But Nyce is investing in rental properties, in markets that currently suffer from very high unemployment. Real profits could be some years away.
According to Nyce’s WeFunder page, which shows Michael and Braithwaite in street wear, the company wants to raise $25 million backed by rental property in Jersey City and Philadelphia. As of June 26, 34% of the $1.07 million of start-up capital had been raised. Initial funds would go into digital ads, the rest into operating the business.
Michael says he has already turned $850,000 of cash into $10.2 million in assets, through subsidiaries. The WeFunder page claims Nyce has $57 million in projects under development, one of them 60% complete.
The third partner in Nyce is attorney Dmitriy Ishimbayev, who works out of the new World Trade Center building and is also listed as a corporate broker.
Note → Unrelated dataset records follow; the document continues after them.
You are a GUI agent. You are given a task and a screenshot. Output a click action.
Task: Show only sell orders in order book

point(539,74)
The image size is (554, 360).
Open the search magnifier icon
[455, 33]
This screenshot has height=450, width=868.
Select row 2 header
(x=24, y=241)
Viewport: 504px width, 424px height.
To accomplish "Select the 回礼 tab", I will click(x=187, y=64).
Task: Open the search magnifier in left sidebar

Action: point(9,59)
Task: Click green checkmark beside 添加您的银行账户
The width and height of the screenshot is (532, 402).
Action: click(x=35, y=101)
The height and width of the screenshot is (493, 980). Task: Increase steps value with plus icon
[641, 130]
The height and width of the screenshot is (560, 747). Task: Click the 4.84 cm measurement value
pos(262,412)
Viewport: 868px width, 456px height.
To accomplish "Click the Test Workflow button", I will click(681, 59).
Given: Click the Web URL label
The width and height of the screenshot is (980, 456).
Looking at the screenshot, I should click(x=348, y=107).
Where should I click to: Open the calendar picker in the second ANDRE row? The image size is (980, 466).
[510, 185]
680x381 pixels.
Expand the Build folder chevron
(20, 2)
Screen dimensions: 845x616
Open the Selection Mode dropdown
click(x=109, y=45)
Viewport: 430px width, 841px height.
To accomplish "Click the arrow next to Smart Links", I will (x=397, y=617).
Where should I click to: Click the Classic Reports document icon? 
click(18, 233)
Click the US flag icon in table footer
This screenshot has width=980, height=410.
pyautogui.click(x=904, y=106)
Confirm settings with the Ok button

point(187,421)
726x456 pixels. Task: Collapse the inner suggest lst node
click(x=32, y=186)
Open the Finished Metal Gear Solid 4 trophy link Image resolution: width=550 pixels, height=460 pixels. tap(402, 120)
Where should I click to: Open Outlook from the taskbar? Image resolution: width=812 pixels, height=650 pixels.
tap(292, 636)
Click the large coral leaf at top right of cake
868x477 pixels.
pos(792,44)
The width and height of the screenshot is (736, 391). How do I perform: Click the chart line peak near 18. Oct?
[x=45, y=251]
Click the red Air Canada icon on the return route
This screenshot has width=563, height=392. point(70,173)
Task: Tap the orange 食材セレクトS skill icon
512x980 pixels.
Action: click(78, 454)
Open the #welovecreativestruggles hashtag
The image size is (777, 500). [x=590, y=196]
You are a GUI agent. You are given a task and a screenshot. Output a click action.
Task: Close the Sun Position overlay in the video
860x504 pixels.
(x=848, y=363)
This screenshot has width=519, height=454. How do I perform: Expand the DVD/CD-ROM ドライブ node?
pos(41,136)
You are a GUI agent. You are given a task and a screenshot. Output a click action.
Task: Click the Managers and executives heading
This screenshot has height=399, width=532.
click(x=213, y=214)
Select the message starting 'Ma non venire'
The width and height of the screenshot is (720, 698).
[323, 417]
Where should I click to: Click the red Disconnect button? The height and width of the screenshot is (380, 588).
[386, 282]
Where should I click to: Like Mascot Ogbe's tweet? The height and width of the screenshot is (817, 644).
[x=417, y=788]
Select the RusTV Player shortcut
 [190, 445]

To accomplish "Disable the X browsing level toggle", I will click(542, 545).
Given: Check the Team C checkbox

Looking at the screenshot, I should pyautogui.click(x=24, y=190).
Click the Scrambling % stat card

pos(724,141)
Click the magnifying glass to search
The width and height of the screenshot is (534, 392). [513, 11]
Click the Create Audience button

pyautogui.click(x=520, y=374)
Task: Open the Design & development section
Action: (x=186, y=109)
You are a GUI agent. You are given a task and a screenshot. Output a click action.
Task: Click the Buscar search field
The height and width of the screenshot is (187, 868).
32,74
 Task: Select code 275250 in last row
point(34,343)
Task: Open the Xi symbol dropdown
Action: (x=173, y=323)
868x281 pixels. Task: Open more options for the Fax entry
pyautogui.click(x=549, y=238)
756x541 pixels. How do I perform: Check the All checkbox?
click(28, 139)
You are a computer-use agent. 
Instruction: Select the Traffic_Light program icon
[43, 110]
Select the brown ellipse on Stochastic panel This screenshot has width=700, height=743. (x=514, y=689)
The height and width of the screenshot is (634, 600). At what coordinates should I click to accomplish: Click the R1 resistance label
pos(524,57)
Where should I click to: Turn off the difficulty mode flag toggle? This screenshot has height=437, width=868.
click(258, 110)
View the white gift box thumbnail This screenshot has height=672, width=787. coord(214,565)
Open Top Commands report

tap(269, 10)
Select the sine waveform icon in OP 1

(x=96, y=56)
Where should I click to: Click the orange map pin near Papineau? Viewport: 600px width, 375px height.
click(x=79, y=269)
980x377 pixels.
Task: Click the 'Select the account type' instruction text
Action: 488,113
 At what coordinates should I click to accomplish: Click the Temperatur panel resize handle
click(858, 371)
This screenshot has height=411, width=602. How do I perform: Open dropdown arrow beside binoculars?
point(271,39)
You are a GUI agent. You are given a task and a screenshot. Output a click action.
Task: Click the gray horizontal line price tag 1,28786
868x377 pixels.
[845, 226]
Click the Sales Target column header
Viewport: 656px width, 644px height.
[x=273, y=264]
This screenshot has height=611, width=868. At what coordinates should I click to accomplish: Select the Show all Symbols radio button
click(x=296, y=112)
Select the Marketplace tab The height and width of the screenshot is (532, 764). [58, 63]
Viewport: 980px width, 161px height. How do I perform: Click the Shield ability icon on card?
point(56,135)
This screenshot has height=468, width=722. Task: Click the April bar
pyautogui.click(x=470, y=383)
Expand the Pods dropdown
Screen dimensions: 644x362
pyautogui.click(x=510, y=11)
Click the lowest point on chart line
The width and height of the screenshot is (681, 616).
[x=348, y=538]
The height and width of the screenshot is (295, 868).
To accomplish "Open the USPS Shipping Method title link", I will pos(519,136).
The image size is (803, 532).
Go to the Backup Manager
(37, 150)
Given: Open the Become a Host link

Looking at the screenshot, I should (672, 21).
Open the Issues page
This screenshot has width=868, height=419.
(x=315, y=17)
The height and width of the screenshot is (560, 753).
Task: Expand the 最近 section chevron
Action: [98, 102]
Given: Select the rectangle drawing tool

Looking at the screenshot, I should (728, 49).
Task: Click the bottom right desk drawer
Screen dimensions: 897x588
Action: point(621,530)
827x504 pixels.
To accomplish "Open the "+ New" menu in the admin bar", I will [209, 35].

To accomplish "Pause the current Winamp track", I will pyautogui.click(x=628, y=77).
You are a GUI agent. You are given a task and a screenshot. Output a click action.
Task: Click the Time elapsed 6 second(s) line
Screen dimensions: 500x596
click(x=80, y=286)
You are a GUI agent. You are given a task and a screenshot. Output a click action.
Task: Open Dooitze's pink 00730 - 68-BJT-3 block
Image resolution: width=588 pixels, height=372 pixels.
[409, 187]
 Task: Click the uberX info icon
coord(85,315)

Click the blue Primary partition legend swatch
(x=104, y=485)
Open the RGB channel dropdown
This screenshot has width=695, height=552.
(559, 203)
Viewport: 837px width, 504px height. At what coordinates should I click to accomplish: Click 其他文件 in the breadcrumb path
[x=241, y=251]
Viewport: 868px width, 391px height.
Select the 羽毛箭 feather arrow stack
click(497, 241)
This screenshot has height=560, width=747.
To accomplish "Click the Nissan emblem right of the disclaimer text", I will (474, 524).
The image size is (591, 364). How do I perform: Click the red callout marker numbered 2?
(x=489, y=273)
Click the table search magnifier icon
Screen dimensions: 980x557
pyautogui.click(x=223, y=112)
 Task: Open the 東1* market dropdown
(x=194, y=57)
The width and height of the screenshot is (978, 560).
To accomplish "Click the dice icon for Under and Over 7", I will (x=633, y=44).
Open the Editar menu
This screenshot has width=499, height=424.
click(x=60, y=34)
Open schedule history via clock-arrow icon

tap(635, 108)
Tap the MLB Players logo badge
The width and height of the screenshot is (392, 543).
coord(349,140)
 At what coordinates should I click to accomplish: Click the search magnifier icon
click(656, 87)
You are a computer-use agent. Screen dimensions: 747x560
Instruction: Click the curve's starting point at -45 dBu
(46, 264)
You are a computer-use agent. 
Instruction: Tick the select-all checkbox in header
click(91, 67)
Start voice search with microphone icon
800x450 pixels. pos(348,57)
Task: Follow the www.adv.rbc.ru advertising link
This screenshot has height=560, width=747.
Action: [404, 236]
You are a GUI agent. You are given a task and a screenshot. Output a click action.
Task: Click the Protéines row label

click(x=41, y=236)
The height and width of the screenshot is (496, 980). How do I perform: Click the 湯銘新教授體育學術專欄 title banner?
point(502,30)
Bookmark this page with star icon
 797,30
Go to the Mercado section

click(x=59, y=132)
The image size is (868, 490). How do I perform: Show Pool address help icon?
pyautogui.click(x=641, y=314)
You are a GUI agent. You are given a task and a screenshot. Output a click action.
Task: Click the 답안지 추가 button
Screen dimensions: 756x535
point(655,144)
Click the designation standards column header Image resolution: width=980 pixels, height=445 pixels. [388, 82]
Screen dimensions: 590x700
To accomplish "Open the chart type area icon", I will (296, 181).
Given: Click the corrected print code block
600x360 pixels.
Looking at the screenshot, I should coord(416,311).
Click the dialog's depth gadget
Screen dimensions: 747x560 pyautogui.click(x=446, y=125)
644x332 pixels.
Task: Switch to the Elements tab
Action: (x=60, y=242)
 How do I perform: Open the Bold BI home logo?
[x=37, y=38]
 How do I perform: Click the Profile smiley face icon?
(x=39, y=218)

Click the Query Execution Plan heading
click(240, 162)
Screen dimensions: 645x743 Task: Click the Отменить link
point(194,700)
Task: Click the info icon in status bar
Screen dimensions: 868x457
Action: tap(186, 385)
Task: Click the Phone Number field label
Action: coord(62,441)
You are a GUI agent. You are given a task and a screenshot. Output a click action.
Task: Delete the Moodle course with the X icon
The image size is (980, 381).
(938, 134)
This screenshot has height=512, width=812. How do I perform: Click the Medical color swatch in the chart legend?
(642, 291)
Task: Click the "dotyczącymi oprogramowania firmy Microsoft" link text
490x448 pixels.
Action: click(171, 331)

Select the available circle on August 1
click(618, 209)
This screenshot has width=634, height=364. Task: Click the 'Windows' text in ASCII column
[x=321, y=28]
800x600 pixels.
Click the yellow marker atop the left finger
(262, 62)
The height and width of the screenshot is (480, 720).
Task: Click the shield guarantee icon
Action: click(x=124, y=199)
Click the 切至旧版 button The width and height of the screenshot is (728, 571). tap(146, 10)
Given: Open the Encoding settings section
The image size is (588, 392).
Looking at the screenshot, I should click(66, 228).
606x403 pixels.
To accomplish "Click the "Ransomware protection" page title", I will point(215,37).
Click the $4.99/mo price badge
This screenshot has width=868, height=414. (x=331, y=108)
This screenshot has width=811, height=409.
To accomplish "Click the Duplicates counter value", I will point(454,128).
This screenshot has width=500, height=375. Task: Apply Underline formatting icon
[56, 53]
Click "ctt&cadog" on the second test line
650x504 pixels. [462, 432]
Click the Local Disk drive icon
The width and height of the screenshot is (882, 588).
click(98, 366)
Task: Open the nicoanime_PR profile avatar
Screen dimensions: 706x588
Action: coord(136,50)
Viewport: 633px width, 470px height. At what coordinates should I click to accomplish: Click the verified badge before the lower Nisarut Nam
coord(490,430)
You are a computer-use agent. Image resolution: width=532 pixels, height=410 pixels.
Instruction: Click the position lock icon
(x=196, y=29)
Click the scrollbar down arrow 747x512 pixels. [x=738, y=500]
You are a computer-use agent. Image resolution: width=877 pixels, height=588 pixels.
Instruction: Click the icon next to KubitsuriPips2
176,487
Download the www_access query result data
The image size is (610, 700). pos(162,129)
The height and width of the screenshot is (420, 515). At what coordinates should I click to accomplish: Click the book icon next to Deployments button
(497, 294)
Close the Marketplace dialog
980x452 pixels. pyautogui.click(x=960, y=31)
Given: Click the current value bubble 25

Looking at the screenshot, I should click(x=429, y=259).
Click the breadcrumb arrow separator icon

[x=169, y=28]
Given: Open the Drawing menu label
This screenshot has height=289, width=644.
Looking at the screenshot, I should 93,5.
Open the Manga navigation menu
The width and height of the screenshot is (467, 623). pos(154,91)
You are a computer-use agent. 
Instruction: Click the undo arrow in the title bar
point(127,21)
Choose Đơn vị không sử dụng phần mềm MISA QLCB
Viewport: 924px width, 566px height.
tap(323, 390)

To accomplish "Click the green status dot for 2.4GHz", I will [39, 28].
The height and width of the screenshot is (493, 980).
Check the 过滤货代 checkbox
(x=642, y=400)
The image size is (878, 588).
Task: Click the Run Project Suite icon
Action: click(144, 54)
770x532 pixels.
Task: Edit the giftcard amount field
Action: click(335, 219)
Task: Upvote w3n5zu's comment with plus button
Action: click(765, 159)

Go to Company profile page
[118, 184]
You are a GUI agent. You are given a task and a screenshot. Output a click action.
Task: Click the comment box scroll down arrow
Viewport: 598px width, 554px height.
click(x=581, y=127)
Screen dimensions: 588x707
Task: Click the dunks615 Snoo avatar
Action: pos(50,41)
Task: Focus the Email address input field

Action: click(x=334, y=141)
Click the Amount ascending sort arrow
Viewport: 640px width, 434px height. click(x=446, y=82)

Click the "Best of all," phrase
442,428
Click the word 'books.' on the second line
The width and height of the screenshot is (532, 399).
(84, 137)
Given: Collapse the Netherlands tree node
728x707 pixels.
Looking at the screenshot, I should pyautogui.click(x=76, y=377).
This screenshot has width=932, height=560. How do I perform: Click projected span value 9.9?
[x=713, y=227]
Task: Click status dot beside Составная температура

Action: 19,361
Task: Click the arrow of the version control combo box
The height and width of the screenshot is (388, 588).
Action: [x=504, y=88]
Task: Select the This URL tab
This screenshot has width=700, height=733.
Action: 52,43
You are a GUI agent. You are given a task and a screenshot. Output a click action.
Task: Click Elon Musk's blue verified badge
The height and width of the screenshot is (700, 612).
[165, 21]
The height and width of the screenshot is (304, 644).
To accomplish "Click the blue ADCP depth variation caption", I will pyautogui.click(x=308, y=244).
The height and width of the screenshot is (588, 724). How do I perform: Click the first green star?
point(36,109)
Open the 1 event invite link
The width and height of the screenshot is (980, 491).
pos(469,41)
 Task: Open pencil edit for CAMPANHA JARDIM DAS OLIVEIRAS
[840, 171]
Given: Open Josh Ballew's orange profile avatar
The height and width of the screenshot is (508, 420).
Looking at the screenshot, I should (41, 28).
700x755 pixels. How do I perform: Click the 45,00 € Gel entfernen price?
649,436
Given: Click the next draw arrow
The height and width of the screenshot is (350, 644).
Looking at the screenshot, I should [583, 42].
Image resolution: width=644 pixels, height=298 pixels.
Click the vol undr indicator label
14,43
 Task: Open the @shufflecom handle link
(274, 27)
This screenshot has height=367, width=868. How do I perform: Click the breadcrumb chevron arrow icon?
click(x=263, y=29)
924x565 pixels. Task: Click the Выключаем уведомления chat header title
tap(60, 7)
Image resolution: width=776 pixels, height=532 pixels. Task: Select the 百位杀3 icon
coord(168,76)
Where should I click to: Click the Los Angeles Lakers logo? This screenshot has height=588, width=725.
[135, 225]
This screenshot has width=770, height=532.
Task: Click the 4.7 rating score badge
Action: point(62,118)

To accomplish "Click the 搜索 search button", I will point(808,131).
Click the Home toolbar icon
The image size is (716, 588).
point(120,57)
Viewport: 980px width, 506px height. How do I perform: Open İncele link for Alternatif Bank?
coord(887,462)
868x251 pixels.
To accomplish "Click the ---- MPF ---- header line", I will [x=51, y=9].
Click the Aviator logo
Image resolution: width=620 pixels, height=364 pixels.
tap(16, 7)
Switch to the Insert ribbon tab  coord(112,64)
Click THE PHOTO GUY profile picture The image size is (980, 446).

He did some work writing about the redevelopment of the London Olympics site while at New York Law School, and has a business degree from Brooklyn College.
The Bottom Line
What makes Nyce different from 1,000 other young real estate go-getters is the pitch. It is explicitly targeting young black men, promising to create a proprietary “Robinhood-like app,” hoping to create 100,000 millionaires of color by 2030. Most of the WeFunder page consists of testimonials from investors, talking about the mission and dreams of wealth.
You can find hundreds of small companies investing in real estate, even urban real estate.
But you won’t find many with Michael’s brash pitch, or high ideals.
That doesn’t mean you’re investing in ideals. To invest in Nyce means buying into real estate and Michael’s wealth system. Read his book and kick the tires on his deals before making your decision.
Dana Blankenhorn has been a financial and technology journalist since 1978. He is the author of the environmental thriller Bridget O’Flynn and the Bear, available at the Amazon Kindle store. Write him at [email protected] or follow him on Twitter at @danablankenhorn. As of this writing he owned no shares in companies mentioned in this story.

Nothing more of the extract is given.